Digital Camera Memory Cards

A Digital Camera Memory card is a solid-state electronic flash memory data storage device. They offer high re-record-ability, power-free storage, small form factor and can withstand rugged environmental conditions.

In the 1990s, a number of memory card formats emerged, including CompactFlash and SmartMedia.

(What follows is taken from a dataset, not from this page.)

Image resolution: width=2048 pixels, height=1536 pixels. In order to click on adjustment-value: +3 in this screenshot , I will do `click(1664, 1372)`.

From the late 1990s into the early 2000s a host of new formats appeared, including Secure Digital (SD)/Multi Media Cards (MMC), Memory Stick, xD-Picture Card and a number of variants and smaller cards. The desire for compact digital cameras drove a trend toward producing smaller memory cards that left the previous generation of "compact" cards looking huge. In digital cameras, SmartMedia and CompactFlash had been very successful, in 2001 SmartMedia alone captured 50% of the digital camera market and CompactFlash had a strangle hold on professional digital cameras. By 2005 however, Secure Digital (SD)/Multi Media Cards (MMC) had nearly taken over SmartMedia's spot, though not to the same level and with stiff competition coming from Memory Stick variants, xD, as well as CompactFlash. Nowadays, most new PCs have built-in slots for a variety of memory cards; Memory Stick, CompactFlash, SD, etc. Some digital gadgets support more than one memory card to ensure compatibility.